An even more tantalizing approach would be to use dynasore to keep out certain disease agents, such as cholera toxin. “There is a problem—you would need a way to deliver this to specific cells. You might do that topically,” said Kirchhausen. “In my dreams, I would have a spray with dynasore that I would use to just spritz myself if I had a flu infection. In fact, the influenza virus uses two paths and one of them is dependent on dynamin.”

Magic Bullet
Catching—and stopping—dynamin in the act of vesicle formation was something of a pipe dream until recently. Clathrin-coated pits take a mere 20 to 60 seconds to form. Some researchers suspected dynamin might play a role at more than one point in the process, but they had no way to perturb, and visualize, dynamin’s activities in real time. Two lucky events would bring those goals within Kirchhausen’s reach.

The first occurred when Timothy Mitchison, the Hasib Sabbagh professor of systems biology, sent over a postdoctoral candidate, Christopher Brunner, who happened to be interested in membrane biology. Working with the Institute of Chemistry and Cell Biology (ICCB), Brunner screened the nearly 16,000 compounds and found one that blocked dynamin activity. Macia, currently at the Centre National de la Recherche Scientifique in Valbonne, France, characterized the protein and found that it prevented dynamin from carrying out its main activity, the hydrolysis of GTP.

Kirchhausen mentioned to Stephen Harrison, HMS professor of biological chemistry and molecular pharmacology, that he was looking to name the new protein. “Steve said, ‘Why don’t you call it dynasore?’ I said, ‘Dynasore?’ said Kirchhausen. “‘Sore to dynamin—painful for dynamin.’ The name just clicked.”

To test dynasore’s mettle, they decided to see whether it could prevent the entry of dynamin-dependent proteins in actual cells. They began with two proteins commonly found in the body, transferrin, used for iron transport, and low-density lipoprotein (ldl), used to carry cholesterol. Macia; Ehrlich, currently at Tel Aviv University in Israel; and colleagues added the proteins, fluorescently labeled, to human cultured cells pretreated with dynasore. Two minutes later, the cells were washed and stained. The slides showed that the cells rejected the transferrin and ldl proteins. Cholera toxin also enters for the most part through clathrin-coated vesicles. Again, dynasore-treated cells repelled the toxin’s incursion, though not completely. “It might be taking another route,” Kirchhausen said.

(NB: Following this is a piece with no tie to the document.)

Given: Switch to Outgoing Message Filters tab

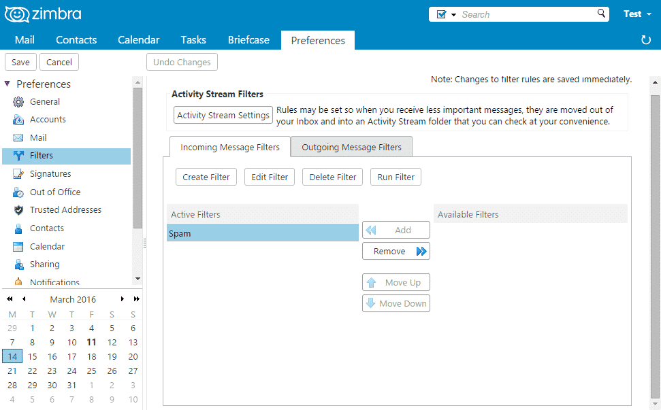Looking at the screenshot, I should tap(351, 146).
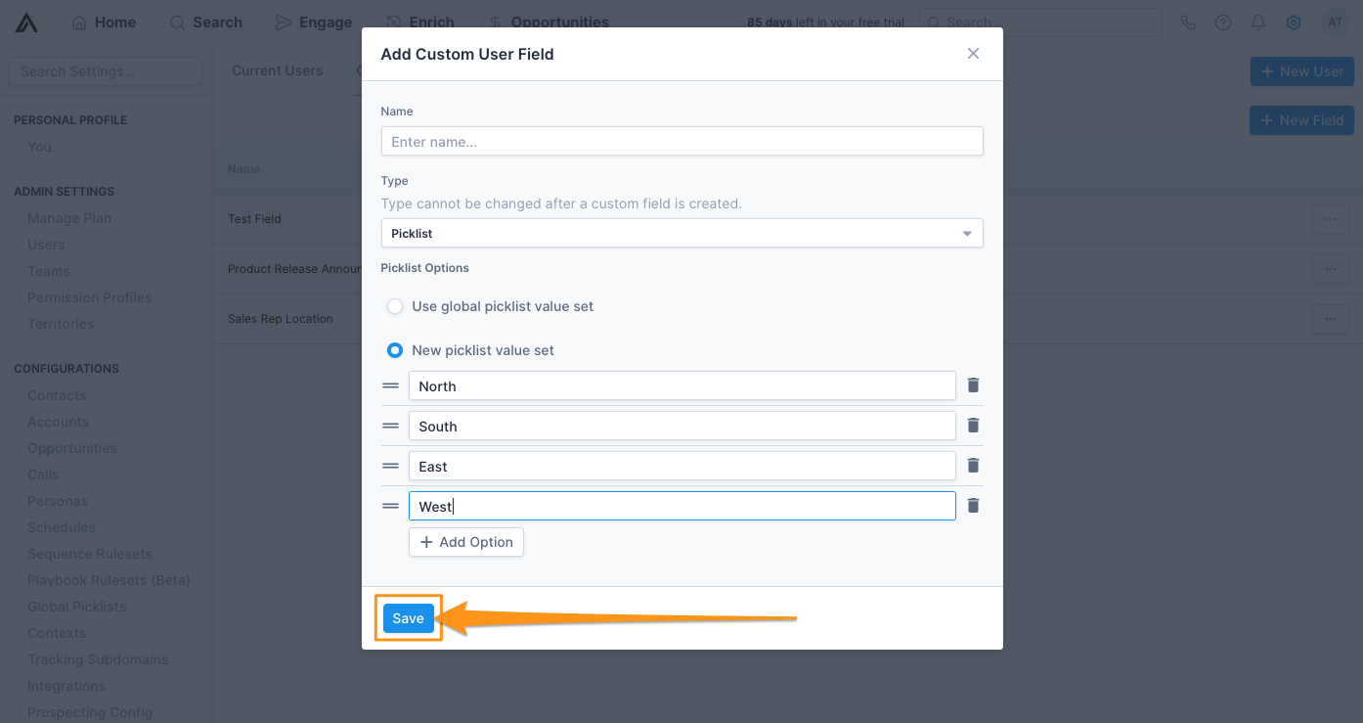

The researchers had perturbed the nimble dynamin, but the question was how? At what stage of pit formation had it been vulnerable to dynasore? Over the past few years, thanks to the funding of a private donor, Kirchhausen had garnered the resources to develop a method for producing time-lapse images that could be assembled into the form of molecular movies (Focus, March 7, 2003). “That was the other lucky accident,” he said. Using the technique, the researchers watched what happened when dynasore was added to cells with two fluorescently labeled vesicle proteins, clathrin and a helper, AP-2. Normally, the fluorescent spots can be seen to undergo a complete life cycle—from initial gathering of clathrin molecules to the formation of the clathrin coat to its disintegration—in 20 to 60 seconds. Movies of the dynasore-treated cells revealed a very different situation: specks of fluorescence became locked at the cell membrane.

Judging by the degree of fluorescence, which intensifies as coat formation proceeds, the dynamin—dependent vesicles appeared to be arrested at two different moments—late and early. Electron micrographs confirmed that the vesicles were stuck at two different stages—fully formed but attached to the membrane and U-shaped as though arrested just at the point of invagination.

How dynamin acts at each of these two points is not clear. “There are so many models thrown out without facts,” Kirchhausen said. “We need to go back to the molecular snapshots and understand what’s going on. There is a whole network of interactions that we simply do not understand.”